==== RECORDS FOR PROCESSING ====
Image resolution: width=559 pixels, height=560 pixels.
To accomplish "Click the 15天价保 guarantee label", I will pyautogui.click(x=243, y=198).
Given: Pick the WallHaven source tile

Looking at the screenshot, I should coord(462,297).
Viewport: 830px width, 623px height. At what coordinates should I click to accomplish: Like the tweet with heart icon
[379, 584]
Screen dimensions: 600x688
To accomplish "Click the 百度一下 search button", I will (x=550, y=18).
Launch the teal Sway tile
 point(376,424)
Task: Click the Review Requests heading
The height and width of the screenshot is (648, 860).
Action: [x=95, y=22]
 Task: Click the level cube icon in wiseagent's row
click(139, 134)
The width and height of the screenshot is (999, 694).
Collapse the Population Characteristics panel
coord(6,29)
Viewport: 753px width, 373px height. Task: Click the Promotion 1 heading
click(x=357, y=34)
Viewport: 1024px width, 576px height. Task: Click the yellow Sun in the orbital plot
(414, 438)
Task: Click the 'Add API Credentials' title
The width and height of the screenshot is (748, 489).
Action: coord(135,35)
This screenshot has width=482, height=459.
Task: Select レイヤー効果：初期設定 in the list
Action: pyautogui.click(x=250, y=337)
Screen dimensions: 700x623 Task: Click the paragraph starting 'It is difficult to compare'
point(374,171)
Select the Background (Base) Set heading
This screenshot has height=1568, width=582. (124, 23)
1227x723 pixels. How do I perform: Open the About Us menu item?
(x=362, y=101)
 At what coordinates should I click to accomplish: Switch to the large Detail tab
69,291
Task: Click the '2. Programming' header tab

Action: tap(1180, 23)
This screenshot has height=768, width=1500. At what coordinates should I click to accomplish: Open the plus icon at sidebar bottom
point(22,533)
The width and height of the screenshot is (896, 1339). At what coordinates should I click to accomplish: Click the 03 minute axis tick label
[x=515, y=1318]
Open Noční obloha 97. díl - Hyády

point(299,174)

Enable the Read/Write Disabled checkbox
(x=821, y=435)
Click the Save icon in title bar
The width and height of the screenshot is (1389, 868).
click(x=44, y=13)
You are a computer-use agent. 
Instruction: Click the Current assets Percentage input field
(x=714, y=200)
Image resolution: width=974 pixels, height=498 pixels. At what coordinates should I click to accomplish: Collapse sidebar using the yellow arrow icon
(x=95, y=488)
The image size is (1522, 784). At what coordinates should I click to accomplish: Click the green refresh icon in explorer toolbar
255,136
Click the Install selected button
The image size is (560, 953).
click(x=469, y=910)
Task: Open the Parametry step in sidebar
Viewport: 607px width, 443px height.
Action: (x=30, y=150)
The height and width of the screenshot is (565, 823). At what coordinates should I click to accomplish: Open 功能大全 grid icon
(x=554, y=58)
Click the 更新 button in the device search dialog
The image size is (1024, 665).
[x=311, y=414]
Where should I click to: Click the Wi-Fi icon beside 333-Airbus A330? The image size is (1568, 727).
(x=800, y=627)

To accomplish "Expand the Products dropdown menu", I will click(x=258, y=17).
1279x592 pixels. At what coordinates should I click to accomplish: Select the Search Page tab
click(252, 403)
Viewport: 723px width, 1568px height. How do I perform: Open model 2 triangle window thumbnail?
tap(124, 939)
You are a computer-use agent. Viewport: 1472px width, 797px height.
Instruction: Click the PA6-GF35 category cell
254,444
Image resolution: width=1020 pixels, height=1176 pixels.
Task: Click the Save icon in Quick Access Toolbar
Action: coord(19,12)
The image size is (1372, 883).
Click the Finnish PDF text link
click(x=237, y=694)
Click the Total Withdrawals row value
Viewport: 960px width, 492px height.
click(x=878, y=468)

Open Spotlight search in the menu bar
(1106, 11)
====
Could you please retype the lines from the start of the data through the line with "Screen dimensions: 600x688", both included, and nothing else?

Image resolution: width=559 pixels, height=560 pixels.
To accomplish "Click the 15天价保 guarantee label", I will pyautogui.click(x=243, y=198).
Given: Pick the WallHaven source tile

Looking at the screenshot, I should coord(462,297).
Viewport: 830px width, 623px height. At what coordinates should I click to accomplish: Like the tweet with heart icon
[379, 584]
Screen dimensions: 600x688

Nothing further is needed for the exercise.